Secondly, suitable images are co-registered in MATLAB to a common reference image and we calculate the incidence, emission, and phase angles based on the trajectory of the LRO, the sub-solar point, and either the GLD100 [7] in the case of WAC images or a Shape from Shading Digital Elevation Model [8] in the case of NAC images. Due to its large field of view, the phase angle changes significantly within one WAC image. For NAC images the emission angle can be assumed as constant for our region of interest.
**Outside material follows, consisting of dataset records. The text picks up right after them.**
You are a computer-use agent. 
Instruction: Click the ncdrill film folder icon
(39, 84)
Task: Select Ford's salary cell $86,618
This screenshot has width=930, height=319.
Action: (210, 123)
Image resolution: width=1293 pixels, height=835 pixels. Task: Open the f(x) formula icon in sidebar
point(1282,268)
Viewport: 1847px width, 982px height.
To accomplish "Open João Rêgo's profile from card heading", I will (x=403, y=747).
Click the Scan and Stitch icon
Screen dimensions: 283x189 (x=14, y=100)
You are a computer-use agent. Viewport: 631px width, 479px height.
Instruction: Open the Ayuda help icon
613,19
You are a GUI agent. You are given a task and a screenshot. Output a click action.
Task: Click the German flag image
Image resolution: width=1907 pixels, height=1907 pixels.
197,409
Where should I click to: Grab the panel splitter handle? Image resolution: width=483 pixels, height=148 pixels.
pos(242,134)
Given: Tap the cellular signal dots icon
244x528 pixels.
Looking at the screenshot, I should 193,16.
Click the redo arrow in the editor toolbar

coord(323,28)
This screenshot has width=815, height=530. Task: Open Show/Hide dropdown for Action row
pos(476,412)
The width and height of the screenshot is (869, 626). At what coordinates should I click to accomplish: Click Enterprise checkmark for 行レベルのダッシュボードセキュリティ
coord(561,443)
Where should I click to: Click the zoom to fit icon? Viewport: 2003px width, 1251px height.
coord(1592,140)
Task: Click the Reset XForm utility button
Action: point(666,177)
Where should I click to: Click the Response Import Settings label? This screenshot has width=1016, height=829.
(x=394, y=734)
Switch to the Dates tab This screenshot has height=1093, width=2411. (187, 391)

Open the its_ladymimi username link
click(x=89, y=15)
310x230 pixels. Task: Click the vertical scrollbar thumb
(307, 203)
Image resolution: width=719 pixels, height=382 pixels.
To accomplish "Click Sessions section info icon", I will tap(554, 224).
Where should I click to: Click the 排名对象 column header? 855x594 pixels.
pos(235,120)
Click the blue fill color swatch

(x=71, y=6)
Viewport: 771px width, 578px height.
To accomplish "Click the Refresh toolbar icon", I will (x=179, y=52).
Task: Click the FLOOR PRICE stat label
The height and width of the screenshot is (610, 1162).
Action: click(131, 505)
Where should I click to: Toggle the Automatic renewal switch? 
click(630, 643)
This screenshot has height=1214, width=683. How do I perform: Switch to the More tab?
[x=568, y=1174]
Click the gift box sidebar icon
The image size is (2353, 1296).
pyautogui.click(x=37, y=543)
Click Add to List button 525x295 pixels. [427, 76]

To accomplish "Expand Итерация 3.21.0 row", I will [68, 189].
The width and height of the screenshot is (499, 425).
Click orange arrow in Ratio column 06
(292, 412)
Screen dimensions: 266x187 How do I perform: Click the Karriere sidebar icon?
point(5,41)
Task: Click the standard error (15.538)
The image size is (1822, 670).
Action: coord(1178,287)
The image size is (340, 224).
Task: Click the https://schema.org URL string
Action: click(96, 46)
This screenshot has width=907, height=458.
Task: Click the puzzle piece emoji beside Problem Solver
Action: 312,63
Thirdly, we employ the NUTS sampler of pymc3 [9] to infer the posterior density of the parameters of the Hapke model [1] given the data. This Bayesian inference technique [10] also provides us with information about the respective uncertainties. Because several parameters of the Hapke model have a similar influence on the total reflectance, we limit our analysis to three parameters, namely, the single scattering albedo (w), the amplitude of the shadow hiding opposition effect (BS0), and the surface roughness (θb).

3. Results

For the landing site of Chang’e 5, we selected and co-registered 19 LROC NAC images, 8 before landing and 11 after landing. The phase angles range from approximately 45 degrees to nearly 90 degrees. For the Reiner Gamma swirl, we selected and coregistered 9 LROC WAC images and selected the wavelength channel at 605 nm. All outcrops of the regions of interest are shown in Figure 1. One can see that the image after the landing is overall brighter compared to that before the landing for a similar phase angle. The western part of the Reiner Gamma swirl is also clearly visible by its increased brightness (see Figure 1c). The resulting maps for albedo, shadow hiding amplitude, and mean of the standard deviation of the likelihood function (σ) are shown in Figure 2. The parameter σ describes the quality of the fit of the model and the data and can be interpreted similarly to a root mean squared error. Overall, the albedo increases from before the landing to after the landing, and BS0 decreases around the rover landing site. Very high values of BS0 coincide with shadows of the rover or craters and also correlate with high values of σ. Values with a σ value above 0.07 are labeled as invalid and are, therefore, omitted for future analysis. Pixels with an albedo larger than 0.21 have been labeled as on-swirl or landing-site. The histograms of the BS0 values are shown in Figure 3. They show that the landing site and on-swirl pixels show a significantly weaker shadow hiding effect than the surrounding surface.

Figure 1: Images of similar phase angle for the landing site before (a) and after (b) the landing of Chang’e 5 as well as for the western part of Reiner Gamma (c).